In a bid to satisfy my burgeoning Gundam addiction I decided it was about time I sought out one of the more ‘obscure’ entries in the Mobile Suit series. The sheer breadth of Gundam series, offshoots and spin-offs out there is absolutely mind-boggling but on the basis of a few pretty screens and a rather cryptic synopsis I finally settled for Turn A Gundam, one of the more recent and perhaps controversial chapters in the Gundam franchise.
But from where does that controversy stem? Now I don’t pretend to be any kind of Gundam expert, but I can certainly understand why Turn A Gundam (TAG) shook the resolve of many a Gundam fan up and down the globe. This isn’t your average Gundam series; in fact if the words ‘Mobile Suit’ hadn’t cropped up on a regular basis I could have sworn I was watching a completely different show. TAG is a series that’s more along the lines of Orguss 02 and Gonzo’s recent coup de grace, Last Exile.

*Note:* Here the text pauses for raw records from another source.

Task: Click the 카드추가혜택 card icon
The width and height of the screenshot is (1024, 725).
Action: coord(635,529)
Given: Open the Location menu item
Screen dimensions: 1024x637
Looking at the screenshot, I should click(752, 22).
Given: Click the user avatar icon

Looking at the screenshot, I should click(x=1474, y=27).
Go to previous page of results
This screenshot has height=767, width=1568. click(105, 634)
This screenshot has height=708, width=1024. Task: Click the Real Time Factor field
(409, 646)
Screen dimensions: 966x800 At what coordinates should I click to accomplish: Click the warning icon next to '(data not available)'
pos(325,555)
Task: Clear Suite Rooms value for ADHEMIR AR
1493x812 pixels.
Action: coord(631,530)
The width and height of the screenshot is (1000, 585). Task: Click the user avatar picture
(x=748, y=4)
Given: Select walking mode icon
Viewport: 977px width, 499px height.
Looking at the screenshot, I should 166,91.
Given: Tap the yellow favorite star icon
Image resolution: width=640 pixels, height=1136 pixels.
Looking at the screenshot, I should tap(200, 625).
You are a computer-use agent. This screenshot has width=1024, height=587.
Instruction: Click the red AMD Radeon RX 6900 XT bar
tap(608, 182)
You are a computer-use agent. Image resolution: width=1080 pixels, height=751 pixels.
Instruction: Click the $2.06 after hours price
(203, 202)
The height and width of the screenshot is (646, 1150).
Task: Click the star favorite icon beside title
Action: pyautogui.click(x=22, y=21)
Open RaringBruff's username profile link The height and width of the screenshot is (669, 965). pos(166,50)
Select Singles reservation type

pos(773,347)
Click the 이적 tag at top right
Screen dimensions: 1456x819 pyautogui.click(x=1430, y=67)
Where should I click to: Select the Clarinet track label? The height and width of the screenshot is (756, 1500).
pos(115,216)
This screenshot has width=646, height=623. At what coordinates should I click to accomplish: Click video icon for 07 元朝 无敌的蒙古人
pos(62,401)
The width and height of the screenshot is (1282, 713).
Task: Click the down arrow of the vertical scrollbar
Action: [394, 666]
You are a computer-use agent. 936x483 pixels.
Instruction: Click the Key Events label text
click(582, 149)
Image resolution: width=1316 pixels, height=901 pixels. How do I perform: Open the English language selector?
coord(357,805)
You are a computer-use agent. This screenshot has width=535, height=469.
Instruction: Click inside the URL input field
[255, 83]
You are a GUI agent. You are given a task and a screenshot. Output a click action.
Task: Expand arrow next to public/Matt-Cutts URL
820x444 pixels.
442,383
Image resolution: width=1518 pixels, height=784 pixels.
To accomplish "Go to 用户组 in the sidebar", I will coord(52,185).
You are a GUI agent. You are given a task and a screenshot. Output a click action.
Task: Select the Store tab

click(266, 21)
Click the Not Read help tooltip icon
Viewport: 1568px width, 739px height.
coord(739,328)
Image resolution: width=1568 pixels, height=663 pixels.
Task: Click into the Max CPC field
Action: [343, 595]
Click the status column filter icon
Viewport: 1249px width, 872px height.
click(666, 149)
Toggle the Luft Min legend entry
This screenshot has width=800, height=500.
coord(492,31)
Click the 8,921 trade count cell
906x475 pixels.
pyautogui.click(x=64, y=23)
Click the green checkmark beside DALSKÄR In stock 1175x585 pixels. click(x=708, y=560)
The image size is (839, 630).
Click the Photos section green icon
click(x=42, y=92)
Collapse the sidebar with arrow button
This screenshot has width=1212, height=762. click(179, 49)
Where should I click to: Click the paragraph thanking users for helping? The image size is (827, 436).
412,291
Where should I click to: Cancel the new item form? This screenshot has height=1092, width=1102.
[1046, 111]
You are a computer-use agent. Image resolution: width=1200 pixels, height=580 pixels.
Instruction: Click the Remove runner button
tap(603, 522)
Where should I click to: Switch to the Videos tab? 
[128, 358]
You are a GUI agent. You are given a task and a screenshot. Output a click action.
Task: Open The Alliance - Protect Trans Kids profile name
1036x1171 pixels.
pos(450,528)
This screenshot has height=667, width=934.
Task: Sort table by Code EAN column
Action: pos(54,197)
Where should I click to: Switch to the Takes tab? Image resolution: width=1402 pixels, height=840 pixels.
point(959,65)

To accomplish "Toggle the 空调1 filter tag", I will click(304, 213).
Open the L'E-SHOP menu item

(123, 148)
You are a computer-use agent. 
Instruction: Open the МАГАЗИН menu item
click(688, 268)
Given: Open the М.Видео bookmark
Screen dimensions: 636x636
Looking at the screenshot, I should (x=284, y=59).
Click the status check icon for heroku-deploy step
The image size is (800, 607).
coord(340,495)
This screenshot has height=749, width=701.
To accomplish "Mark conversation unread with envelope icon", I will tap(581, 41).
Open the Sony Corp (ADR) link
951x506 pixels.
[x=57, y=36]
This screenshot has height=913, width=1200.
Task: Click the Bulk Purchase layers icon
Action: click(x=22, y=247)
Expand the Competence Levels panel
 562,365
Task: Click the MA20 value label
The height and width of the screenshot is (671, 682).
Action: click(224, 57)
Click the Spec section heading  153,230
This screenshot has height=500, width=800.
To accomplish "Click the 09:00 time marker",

Gone are the star speckled vistas of space and epic interplanetary warfare and in its place we have bucolic landscapes and beautiful blue skies. The setting is distinctly period – quite which period, I’m unsure but I’m certainly getting a pronounced late 1800s vibe from the various costumes and locales. And whilst this must have come as a bit of a shock to life long Gundam fans I have to admit I’m completely enamoured by the series’ more fantastical leanings and whimsical characters.
In fact I have to say the characters are far and away my favourite part of TAG at the moment. Loran Cehack, the series’ central protagonist is for a mecha pilot at least, a refreshingly optimistic and playful character. He has an endearing naivety that makes him instantly likeable, but also a precocious intelligence and mature outlook that makes him believable hero material.
And of course being of Moon man lineage it makes sense that Loran can pilot the ‘The White Doll’ with such ease. I have a hard time swallowing the ‘instant pilots’ of most mecha shows, but at least in TAG, Loran has operated and at the very least seen a mecha before, and as such it doesn’t require the viewer to take that huge leap in believability that most mecha series demand.
Yet despite all the differences between TAG and just about any other Gundam series that has been released the show still retains what to my mind, makes the franchise so captivating. Like most Gundam series before it, in TAG the line between good and evil is purposely indistinct, each faction has their own goals and motivations, there’s no real right or wrong.
You can despair as well as sympathise with actions of each side. The people of Earth just want to protect themselves from a threat they can neither comprehend nor tolerate and the Moon peoples simply want to return to their home on earth. I suppose the moon-men could be construed as evil, but is it really unreasonable for them to want to return home after millennia of exile?
It’s these kind of provocative ideas, intriguing conflicts and moral ambiguities that really deepen the story’s already ambitious scope, giving the viewer something to chew over long after each episode reaches it denouement.
Thanks to its richly detailed characters and provocative plotting, Turn A Gundam is giddily fantastical series that will enthral fans of Orguss 02 and even Last Exile; followers of the aforementioned shows will no doubt fall in love with the charming visuals and soft tinted whimsy. But beneath that disarmingly cuddly veneer beats the heart of a true Gundam series, complete with revelations, machinations and the requisite smattering of intrigue. It may not be Gundam as we know it, but when it’s this good, who cares?